What to produce:
Render into French this sentence from the vhost patch message: "The default value is set at 7 but is not based on any empirical data."

Document passage:

━━━

From: Bandan Das <bsd@redhat.com>
To: kvm@vger.kernel.org
Cc: netdev@vger.kernel.org, linux-kernel@vger.kernel.org, mst@redhat.com,
        Eyal Moscovici <EYALMO@il.ibm.com>, Razya Ladelsky <RAZYA@il.ibm.com>,
        cgroups@vger.kernel.org, jasowang@redhat.com
Subject: [RFC PATCH 2/4] vhost: Limit the number of devices served by a single worker thread
Date: Mon, 13 Jul 2015 00:07:33 -0400
Message-Id: <1436760455-5686-3-git-send-email-bsd@redhat.com>
In-Reply-To: <1436760455-5686-1-git-send-email-bsd@redhat.com>
References: <1436760455-5686-1-git-send-email-bsd@redhat.com>
Sender: linux-kernel-owner@vger.kernel.org
Content-Length: 9185
Lines: 320

When the number of devices increase, the universal thread model
(introduced in the preceding patch) may end up being the bottleneck.
Moreover, a single worker thread also forces us to change cgroups
based on the device we are serving.

We introduce a worker pool struct that starts with one worker
thread and we keep adding more threads when the numbers of devs
reaches a certain threshold. The default value is set at 7 but is
not based on any empirical data. The value can also be changed by
the user with the devs_per_worker module parameter.

━━━

Data segment:

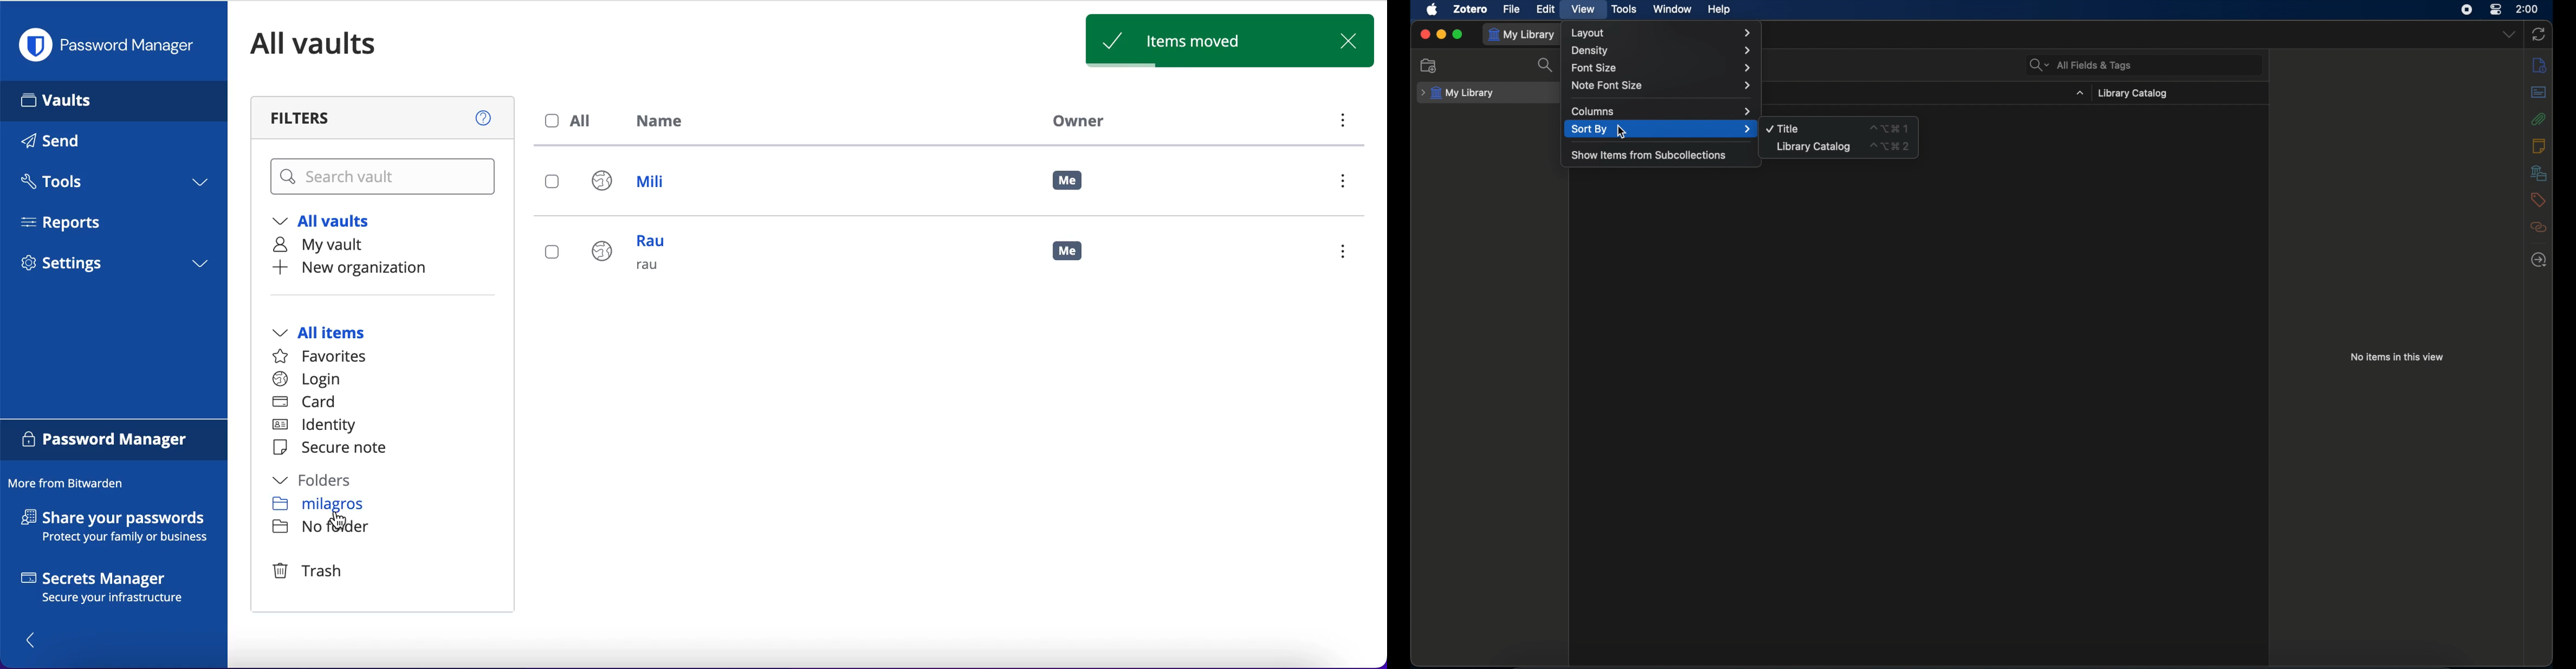 The image size is (2576, 672). Describe the element at coordinates (120, 529) in the screenshot. I see `share your passwords protect your family or business` at that location.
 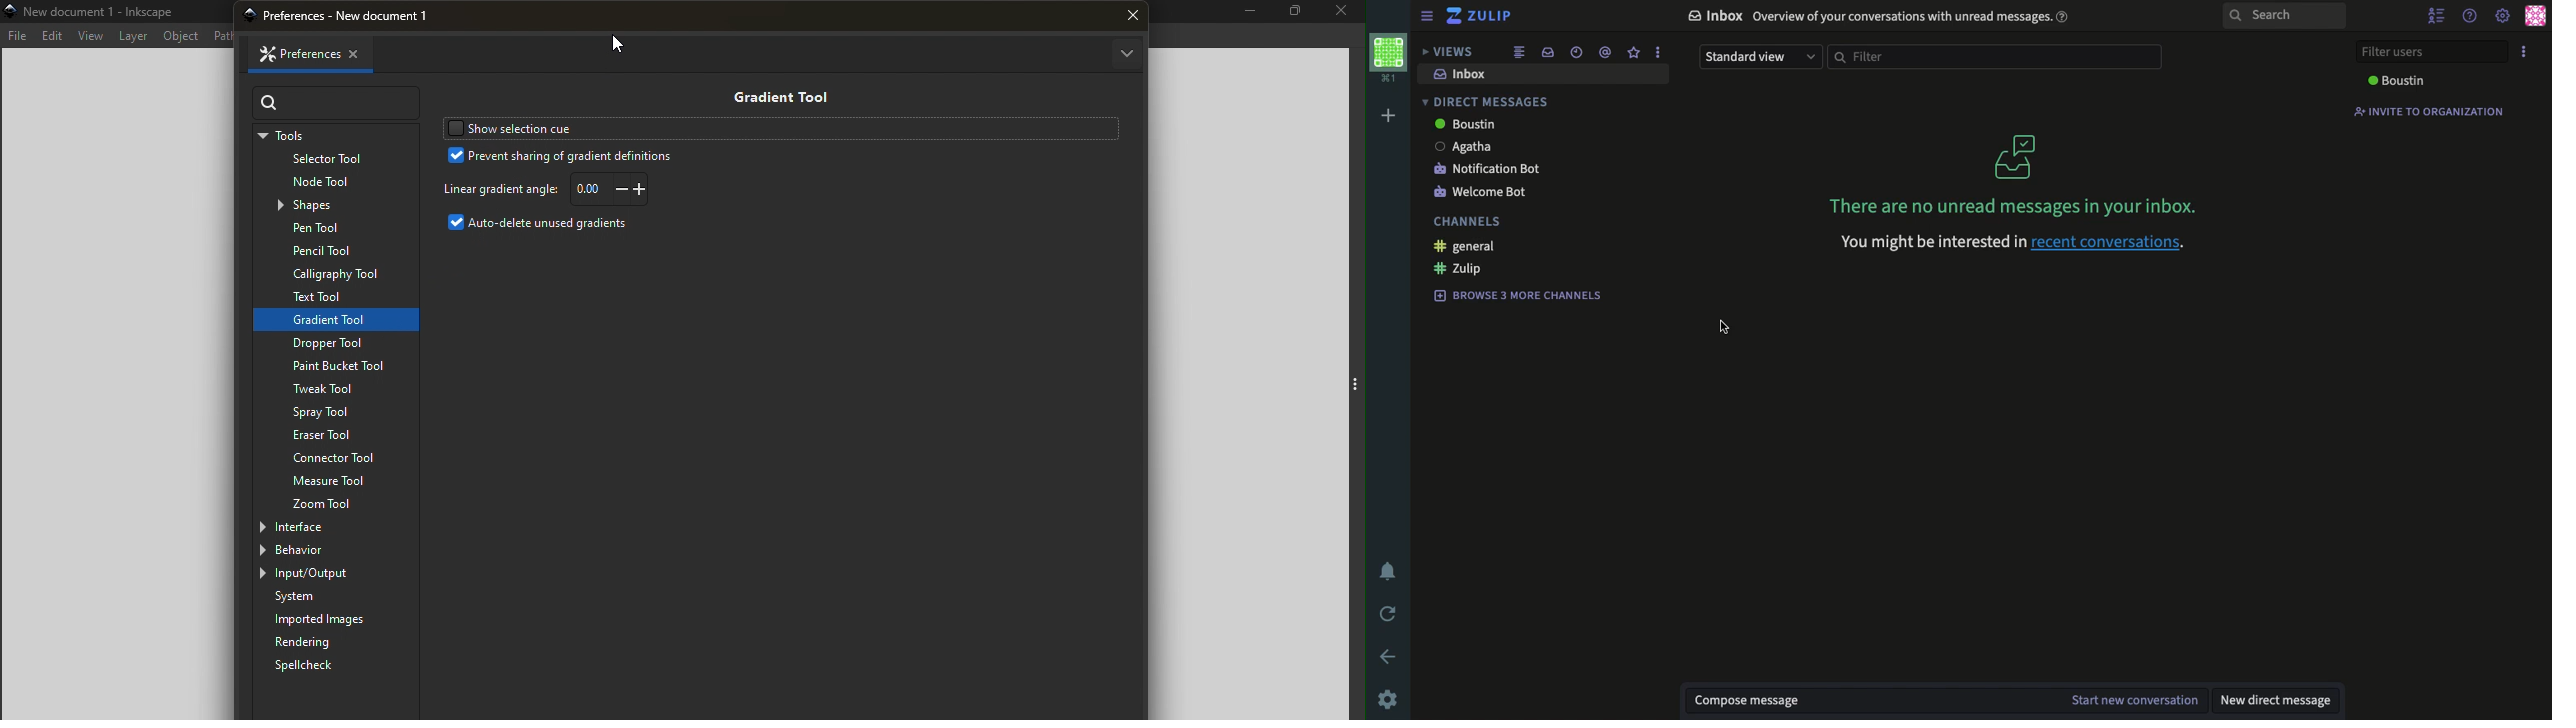 What do you see at coordinates (1483, 102) in the screenshot?
I see `direct messages` at bounding box center [1483, 102].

━━━

Answer to the task:
La valeur par défaut est fixée à 7, mais elle ne repose sur aucune donnée empirique.